The Comanches PDF Author: Ernest Wallace
Publisher: University of Oklahoma Press
ISBN: 0806150181
Category : History
Languages : en
Pages : 419

Book Description
The fierce bands of Comanche Indians, on the testimony of their contemporaries, both red and white, numbered some of the most splendid horsemen the world has ever produced. Often the terror of other tribes, who, on finding a Comanche footprint in the Western plains country, would turn and go in the other direction, they were indeed the Lords of the South Plains. For more than a century and a half, since they had first moved into the Southwest from the north, the Comanches raided and pillaged and repelled all efforts to encroach on their hunting grounds. They decimated the pueblo of Pecos, within thirty miles of Santa Fé. The Spanish frontier settlements of New Mexico were happy enough to let the raiding Comanches pass without hindrance to carry their terrorizing forays into Old Mexico, a thousand miles down to Durango. The Comanches fought the Texans, made off with their cattle, burned their homes, and effectively made their own lands unsafe for the white settlers. They fought and defeated at one time or another the Utes, Pawnees, Osages, Tonkawas, Apaches, and Navahos. These were "The People," the spartans of the prairies, the once mighty force of Comanches, a surprising number of whom survive today. More than twenty-five hundred live in the midst of an alien culture which as grown up about them. This book is the story of that tribe-the great traditions of the warfare, life, and institutions of another century which are today vivid memories among its elders.
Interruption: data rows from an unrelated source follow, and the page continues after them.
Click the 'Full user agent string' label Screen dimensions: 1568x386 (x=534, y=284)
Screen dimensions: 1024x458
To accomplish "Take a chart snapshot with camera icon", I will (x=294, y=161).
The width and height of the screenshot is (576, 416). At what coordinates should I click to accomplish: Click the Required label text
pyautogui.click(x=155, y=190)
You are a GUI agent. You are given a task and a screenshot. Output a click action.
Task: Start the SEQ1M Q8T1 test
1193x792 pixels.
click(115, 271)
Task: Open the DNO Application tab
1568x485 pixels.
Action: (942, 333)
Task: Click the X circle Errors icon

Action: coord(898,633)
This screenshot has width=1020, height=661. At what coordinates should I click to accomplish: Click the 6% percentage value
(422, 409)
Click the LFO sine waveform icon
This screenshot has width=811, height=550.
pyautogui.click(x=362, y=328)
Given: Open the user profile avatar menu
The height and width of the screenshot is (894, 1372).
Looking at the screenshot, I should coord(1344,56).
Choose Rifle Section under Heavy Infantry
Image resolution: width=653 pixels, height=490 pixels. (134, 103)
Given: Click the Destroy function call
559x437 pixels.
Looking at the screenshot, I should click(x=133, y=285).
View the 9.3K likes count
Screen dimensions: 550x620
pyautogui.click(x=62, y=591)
Despite their prolonged resistance, the Comanches, too, had to "come in." On a sultry summer day in June, 1875, a small hand of starving tribesmen straggled in to Fort Sill, near the Wichita Mountains in what is now the southwestern part of the state of Oklahoma. There they surrendered to the military authorities. So ended the reign of the Comanches on the Southwestern frontier. Their horses had been captured and destroyed; the buffalo were gone; most of their tipis had been burned. They had held out to the end, but the time had now come for them to submit to the United States government demands.